Решение - Проблема заключается в скобках для данных, переданных в model.predict()
. Это должно быть похоже на передачу данных в model.fit()
. Поэтому я изменил model.predict([[X1,X2]], verbose=0)
на model.predict([X1,X2], verbose=0)
в своем коде, и он работал нормально. Поэтому в вашем случае вам нужно изменить model.predict([[user_id],[cloth_id]])
на model.predict([user_id,cloth_id])
, и он должен работать нормально.
Фиксированный код -
%tensorflow_version 1.x
import tensorflow as tf
print(tf.__version__)
# MLP for Pima Indians Dataset saved to single file
import numpy as np
from numpy import loadtxt
from tensorflow.keras.models import Model
from tensorflow.keras.layers import Dense, Input, Concatenate
# load pima indians dataset
dataset = np.loadtxt("/content/pima-indians-diabetes.csv", delimiter=",")
input1 = Input(shape=(1,))
input2 = Input(shape=(1,))
# define model
x1 = Dense(12, input_shape = (2,), activation='relu')(input1)
x2 = Dense(12, input_shape = (2,), activation='relu')(input2)
x = Concatenate()([x1, x2])
x = Dense(8, activation='relu')(x)
x = Dense(1, activation='sigmoid')(x)
model = Model(inputs=[input1, input2], outputs=x)
# compile model
model.compile(loss='binary_crossentropy', optimizer='adam', metrics=['accuracy'])
# Model Summary
model.summary()
X1 = dataset[:,0]
X2 = dataset[:,1]
Y = dataset[:,8]
# Fit the model
model.fit(x=[X1,X2], y=Y, epochs=150, batch_size=10, verbose=0)
# evaluate the model
scores = model.predict([X1,X2], verbose=0)
Вывод -
1.15.2
Model: "model_24"
__________________________________________________________________________________________________
Layer (type) Output Shape Param # Connected to
==================================================================================================
input_40 (InputLayer) [(None, 1)] 0
__________________________________________________________________________________________________
input_41 (InputLayer) [(None, 1)] 0
__________________________________________________________________________________________________
dense_96 (Dense) (None, 12) 24 input_40[0][0]

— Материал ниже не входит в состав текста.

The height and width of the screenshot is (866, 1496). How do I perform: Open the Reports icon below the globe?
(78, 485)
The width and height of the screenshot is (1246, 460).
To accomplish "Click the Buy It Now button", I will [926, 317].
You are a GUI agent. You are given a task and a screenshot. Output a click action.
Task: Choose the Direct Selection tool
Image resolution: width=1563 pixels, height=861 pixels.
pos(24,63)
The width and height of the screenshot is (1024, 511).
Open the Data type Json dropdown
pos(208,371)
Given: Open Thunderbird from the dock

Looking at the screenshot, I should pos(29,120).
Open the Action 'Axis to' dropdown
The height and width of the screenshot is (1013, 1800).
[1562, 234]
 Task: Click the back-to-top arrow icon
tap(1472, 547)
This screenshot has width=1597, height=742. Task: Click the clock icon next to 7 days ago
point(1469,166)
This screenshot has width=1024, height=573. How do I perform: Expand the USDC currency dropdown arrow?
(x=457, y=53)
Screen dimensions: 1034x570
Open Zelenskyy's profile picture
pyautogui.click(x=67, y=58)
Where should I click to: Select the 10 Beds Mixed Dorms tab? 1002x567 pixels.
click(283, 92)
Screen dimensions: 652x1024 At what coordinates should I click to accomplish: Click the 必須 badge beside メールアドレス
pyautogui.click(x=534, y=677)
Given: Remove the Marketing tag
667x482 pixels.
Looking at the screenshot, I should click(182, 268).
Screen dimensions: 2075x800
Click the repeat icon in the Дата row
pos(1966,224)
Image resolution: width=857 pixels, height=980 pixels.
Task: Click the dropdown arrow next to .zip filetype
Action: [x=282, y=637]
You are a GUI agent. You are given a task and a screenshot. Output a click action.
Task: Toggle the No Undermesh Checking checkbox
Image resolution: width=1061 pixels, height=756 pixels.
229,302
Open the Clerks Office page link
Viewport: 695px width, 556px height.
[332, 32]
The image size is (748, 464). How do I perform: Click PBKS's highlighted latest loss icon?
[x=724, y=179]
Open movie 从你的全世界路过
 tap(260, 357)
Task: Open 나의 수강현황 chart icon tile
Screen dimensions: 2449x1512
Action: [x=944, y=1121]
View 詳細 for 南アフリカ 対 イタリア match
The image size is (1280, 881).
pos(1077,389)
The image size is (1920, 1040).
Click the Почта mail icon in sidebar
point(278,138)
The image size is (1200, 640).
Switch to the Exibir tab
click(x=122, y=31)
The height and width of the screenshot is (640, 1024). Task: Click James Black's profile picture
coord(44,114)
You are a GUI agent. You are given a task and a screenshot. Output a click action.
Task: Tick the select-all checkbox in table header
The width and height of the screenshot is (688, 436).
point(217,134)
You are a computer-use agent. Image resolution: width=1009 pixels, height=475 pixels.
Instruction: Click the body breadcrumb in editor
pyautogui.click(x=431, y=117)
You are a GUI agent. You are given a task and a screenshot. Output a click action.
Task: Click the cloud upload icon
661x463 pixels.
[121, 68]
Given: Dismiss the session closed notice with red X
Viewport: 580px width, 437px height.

__________________________________________________________________________________________________
dense_97 (Dense) (None, 12) 24 input_41[0][0]
__________________________________________________________________________________________________
concatenate_13 (Concatenate) (None, 24) 0 dense_96[0][0]
dense_97[0][0]
__________________________________________________________________________________________________
dense_98 (Dense) (None, 8) 200 concatenate_13[0][0]
__________________________________________________________________________________________________
dense_99 (Dense) (None, 1) 9 dense_98[0][0]
==================================================================================================
Total params: 257
Trainable params: 257
Non-trainable params: 0
__________________________________________________________________________________________________
Надеюсь, это ответит на ваш вопрос. Удачного обучения.